* _YOUR INSTRUCTIONS_
Please copy the rows below word for word, leaving out the pictures.

* _SUPPLIED DATA_

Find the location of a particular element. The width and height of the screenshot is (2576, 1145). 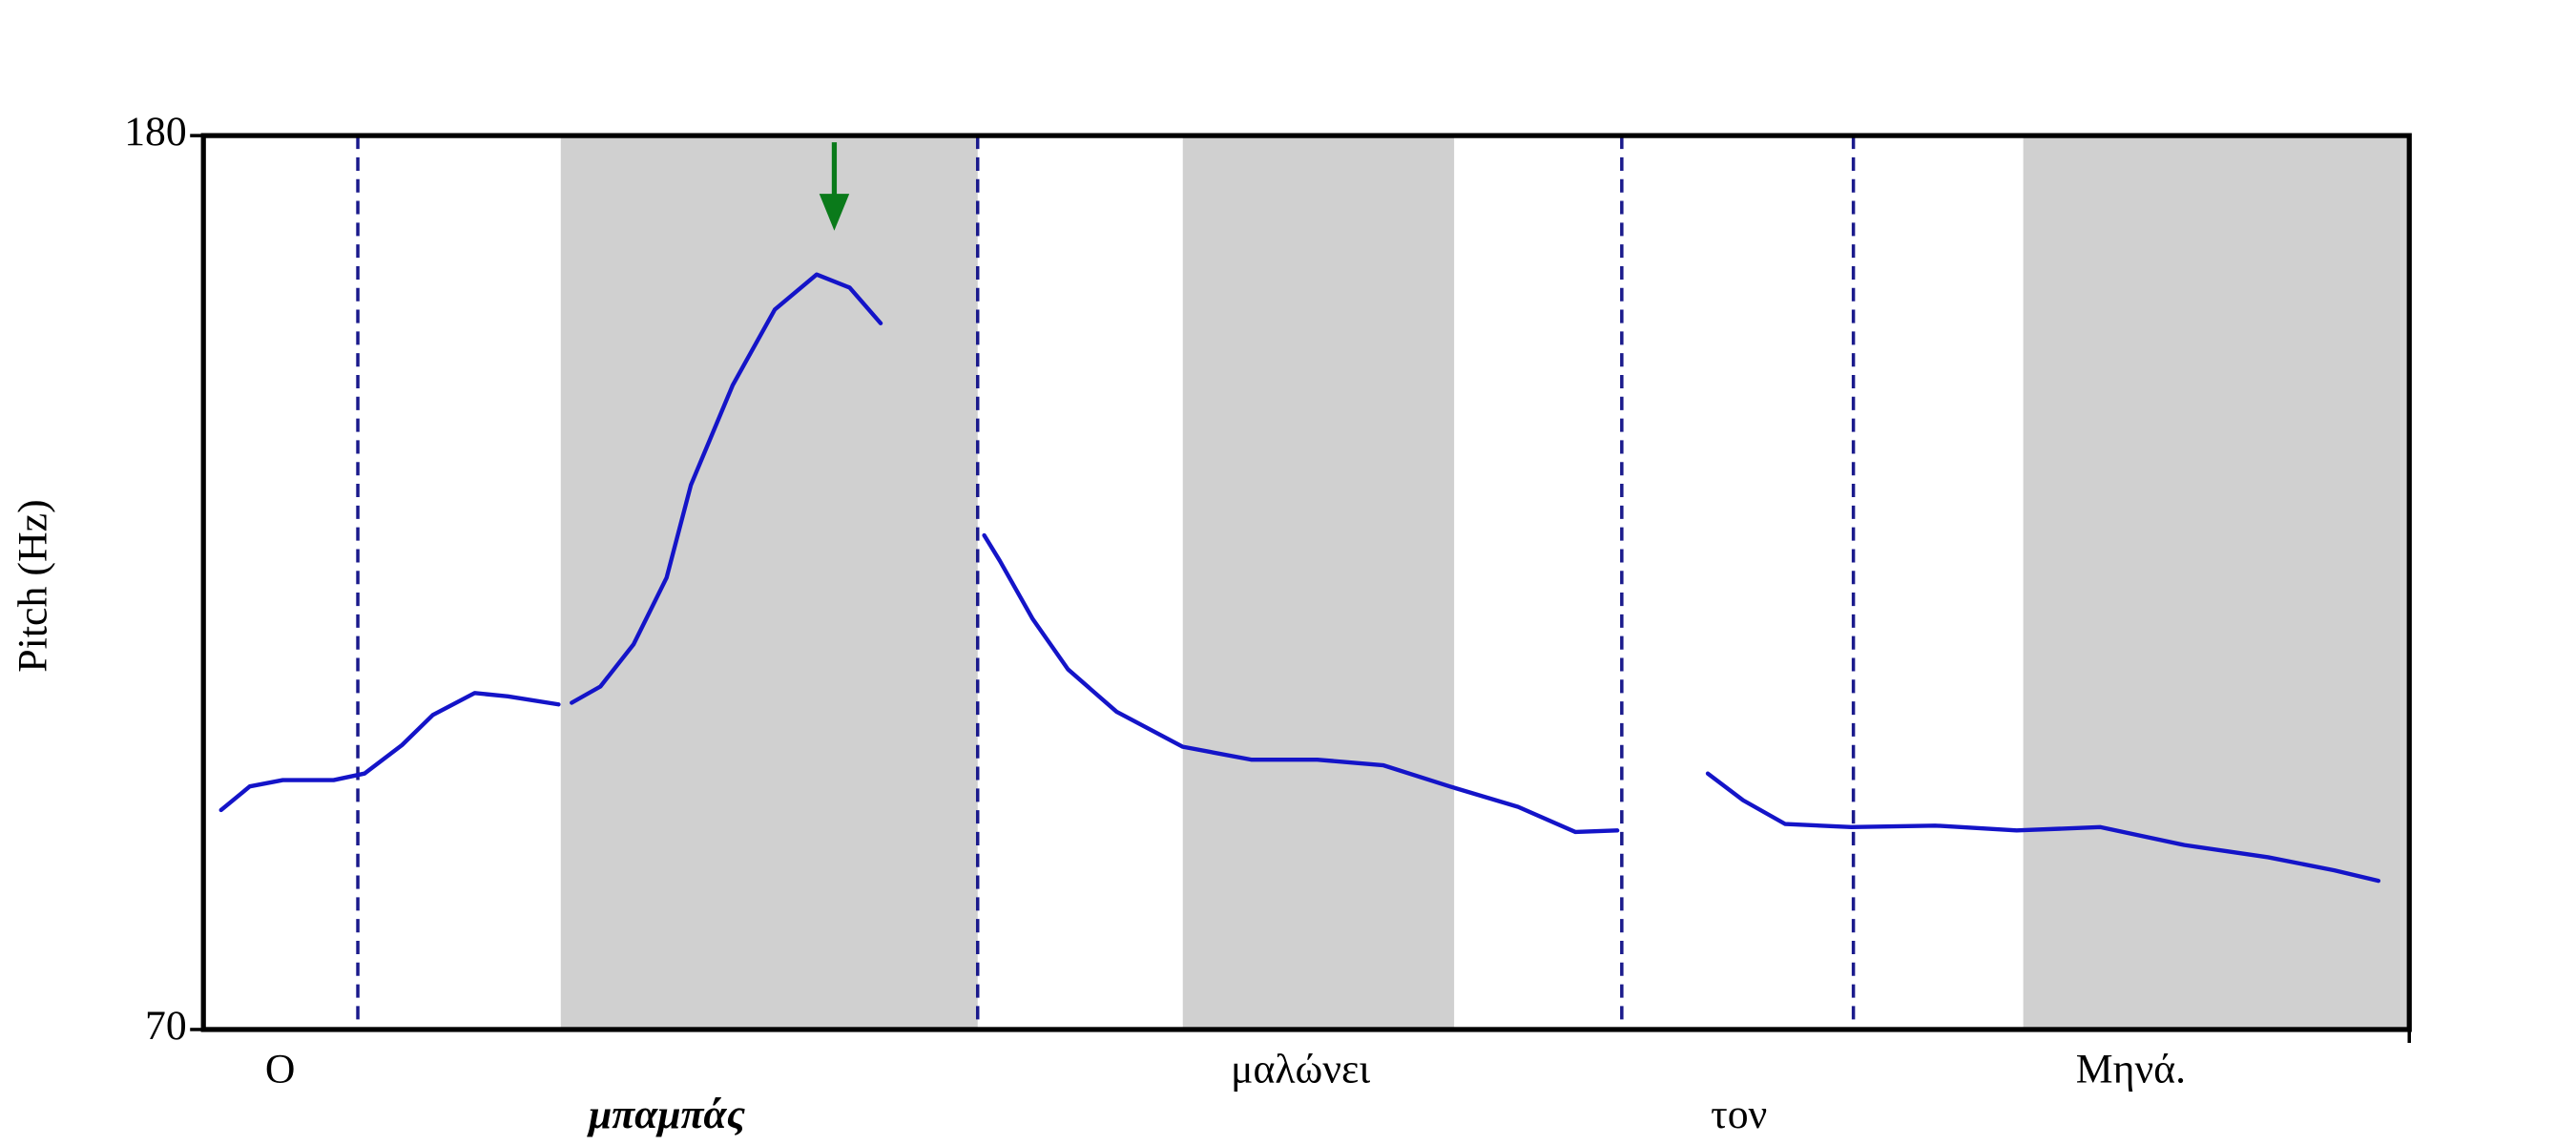

word-label: μπαμπάς is located at coordinates (666, 1114).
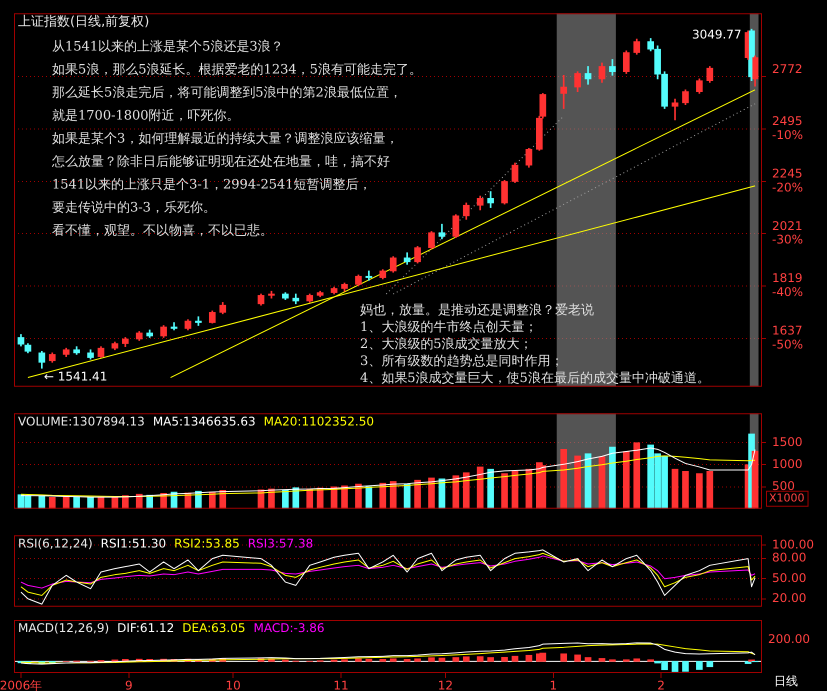  What do you see at coordinates (133, 543) in the screenshot?
I see `series-label: RSI1:51.30` at bounding box center [133, 543].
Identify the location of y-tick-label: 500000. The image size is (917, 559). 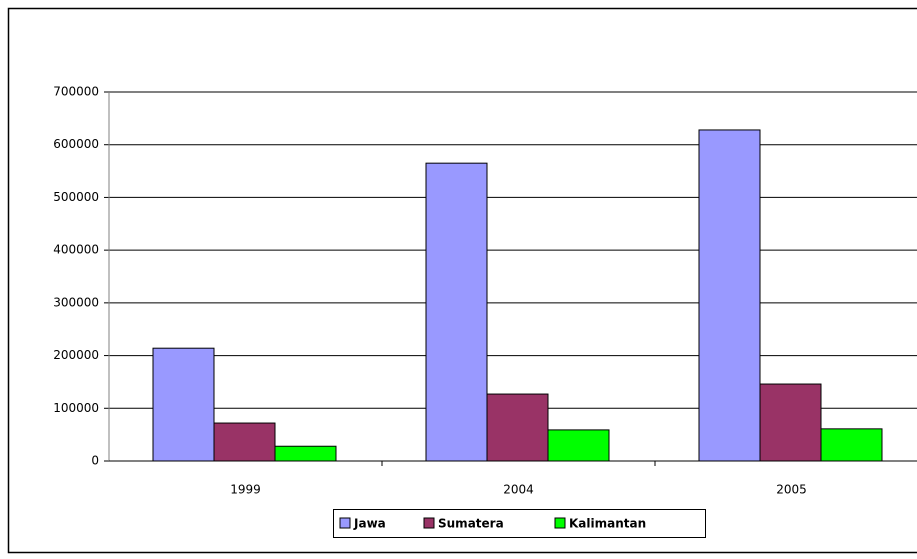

* _YOUR RESPONSE_
Find the location of a particular element. The width and height of the screenshot is (2576, 1145). 

word-label: μπαμπάς is located at coordinates (666, 1114).
  What do you see at coordinates (133, 543) in the screenshot?
I see `series-label: RSI1:51.30` at bounding box center [133, 543].
Identify the location of y-tick-label: 500000. The image size is (917, 559). 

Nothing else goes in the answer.